• [PROBLEM TO WORK ON]: In the listing below, the answer starts at the line that has "The image size is (761, 575)." and stops after the line that has "Task: Open the ファイル(F) menu"; please repeat that part exactly and nothing more.
--*--
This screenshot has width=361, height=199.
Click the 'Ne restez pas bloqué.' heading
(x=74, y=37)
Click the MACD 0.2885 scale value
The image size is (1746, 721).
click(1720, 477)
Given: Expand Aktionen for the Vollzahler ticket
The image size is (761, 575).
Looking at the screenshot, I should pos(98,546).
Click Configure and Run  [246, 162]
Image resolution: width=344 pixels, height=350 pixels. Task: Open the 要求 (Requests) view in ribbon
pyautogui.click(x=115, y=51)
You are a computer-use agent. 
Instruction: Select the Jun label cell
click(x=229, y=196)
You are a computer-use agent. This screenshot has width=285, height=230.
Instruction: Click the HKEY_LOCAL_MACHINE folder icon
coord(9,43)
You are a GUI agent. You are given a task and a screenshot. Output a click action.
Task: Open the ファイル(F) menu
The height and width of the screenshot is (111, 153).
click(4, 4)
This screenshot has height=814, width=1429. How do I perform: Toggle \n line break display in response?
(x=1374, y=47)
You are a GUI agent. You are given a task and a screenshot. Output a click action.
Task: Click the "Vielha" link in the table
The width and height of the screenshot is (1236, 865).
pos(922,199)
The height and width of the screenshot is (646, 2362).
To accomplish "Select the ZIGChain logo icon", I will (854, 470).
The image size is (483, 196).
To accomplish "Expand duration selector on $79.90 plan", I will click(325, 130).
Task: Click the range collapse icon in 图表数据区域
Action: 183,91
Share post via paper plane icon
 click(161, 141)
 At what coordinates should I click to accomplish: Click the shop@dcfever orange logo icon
--*--
• [EXERCISE RESPONSE]:
The image size is (761, 575).
Looking at the screenshot, I should pos(98,546).
Click Configure and Run  [246, 162]
Image resolution: width=344 pixels, height=350 pixels. Task: Open the 要求 (Requests) view in ribbon
pyautogui.click(x=115, y=51)
You are a computer-use agent. 
Instruction: Select the Jun label cell
click(x=229, y=196)
You are a computer-use agent. This screenshot has width=285, height=230.
Instruction: Click the HKEY_LOCAL_MACHINE folder icon
coord(9,43)
You are a GUI agent. You are given a task and a screenshot. Output a click action.
Task: Open the ファイル(F) menu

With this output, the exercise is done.